Karte von Ostjerusalem
Grafik: APA/ORF.at; Quelle: APA

Scheich Dscharrah liegt im Ostteil der Stadt. Anfang des Jahres hatte Jerusalems Bezirksgericht entschieden, dass die Häuser der vier betroffenen Familien rechtmäßig jüdischen Familien gehören. Nach israelischem Recht können jüdische Israelis vor Gericht Besitzanspruch auf Häuser in Ostjerusalem anmelden, wenn ihre Vorfahren vor dem arabisch-israelischen Krieg (1948/49) dort im Besitz von Grundstücken waren. Für Palästinenser, die ihr Eigentum ebenfalls infolge des Krieges verloren haben, gibt es kein solches Gesetz.

Keine Einigung im UNO-Sicherheitsrat

Von Europa bis in die USA gab es laute Appelle an beide Seiten, eine weitere Eskalation zu verhindern. Der UNO-Sicherheitsrat beriet am Montag in einer Dringlichkeitssitzung über Jerusalem. Auf eine gemeinsame Erklärung konnten sich die Ratsmitglieder zunächst nicht einigen. Die USA würden sich einem Diplomaten zufolge „hinter den Kulissen“ bemühen, die Situation zu beruhigen.
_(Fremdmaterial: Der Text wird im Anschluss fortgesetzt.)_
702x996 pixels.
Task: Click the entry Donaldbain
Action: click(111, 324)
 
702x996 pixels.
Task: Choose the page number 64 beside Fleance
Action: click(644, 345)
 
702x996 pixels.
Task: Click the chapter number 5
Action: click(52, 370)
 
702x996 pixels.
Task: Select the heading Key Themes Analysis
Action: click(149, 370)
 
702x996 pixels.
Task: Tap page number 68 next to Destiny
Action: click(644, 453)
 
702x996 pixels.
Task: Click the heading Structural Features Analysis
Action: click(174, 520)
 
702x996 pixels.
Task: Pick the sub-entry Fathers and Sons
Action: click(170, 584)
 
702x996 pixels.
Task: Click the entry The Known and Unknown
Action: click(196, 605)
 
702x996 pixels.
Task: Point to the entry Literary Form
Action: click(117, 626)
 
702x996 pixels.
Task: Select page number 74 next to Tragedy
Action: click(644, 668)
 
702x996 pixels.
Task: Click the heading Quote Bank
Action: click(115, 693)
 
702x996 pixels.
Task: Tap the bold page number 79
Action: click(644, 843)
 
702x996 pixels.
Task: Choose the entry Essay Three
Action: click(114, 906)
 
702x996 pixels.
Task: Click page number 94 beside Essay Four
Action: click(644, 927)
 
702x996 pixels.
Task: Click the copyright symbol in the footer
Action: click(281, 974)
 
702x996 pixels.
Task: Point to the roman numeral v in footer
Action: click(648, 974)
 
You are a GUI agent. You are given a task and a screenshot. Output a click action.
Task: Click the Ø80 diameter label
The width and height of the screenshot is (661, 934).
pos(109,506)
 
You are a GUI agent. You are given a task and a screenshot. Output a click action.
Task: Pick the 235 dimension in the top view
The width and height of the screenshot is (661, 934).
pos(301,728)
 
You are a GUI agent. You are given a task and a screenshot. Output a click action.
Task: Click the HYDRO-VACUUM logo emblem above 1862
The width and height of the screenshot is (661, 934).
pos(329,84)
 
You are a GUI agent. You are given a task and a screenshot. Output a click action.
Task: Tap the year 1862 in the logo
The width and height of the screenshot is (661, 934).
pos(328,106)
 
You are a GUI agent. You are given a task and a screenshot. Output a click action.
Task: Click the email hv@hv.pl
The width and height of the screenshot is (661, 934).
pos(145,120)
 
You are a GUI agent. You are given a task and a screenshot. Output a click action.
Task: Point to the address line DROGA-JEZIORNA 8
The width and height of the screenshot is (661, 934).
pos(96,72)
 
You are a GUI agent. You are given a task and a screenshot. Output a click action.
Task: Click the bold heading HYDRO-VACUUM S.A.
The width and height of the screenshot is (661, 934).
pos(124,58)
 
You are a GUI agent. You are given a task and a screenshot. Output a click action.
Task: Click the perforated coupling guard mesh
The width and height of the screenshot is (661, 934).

UNO-Generalsekretär Antonio Guterres warnte vor einer weiteren Eskalation der Lage. „Er verurteilt aufs Schärfste den Abschuss von Raketen aus dem Gazastreifen nach Israel, zu denen sich Berichten zufolge die Hamas bekannt hat“, sagte Guterres-Sprecher Stephane Dujarric. Der Chef der Vereinten Nationen forderte von Israelis und Palästinensern „maximale Zurückhaltung“. Das Weiße Haus zeigte sich angesichts der eskalierenden Gewalt in Israel ernsthaft besorgt.

Raketenangriffe auf Jerusalem

Am Montag ist es in Israel erneut zu Ausschreitungen zwischen israelischen Sicherheitskräften und Palästinensern gekommen. Inzwischen wurden auch aus dem Gazastreifen Raketen der radikalislamischen Hamas abgefeuert, die im Großraum von Jerusalem eingeschlagen sind.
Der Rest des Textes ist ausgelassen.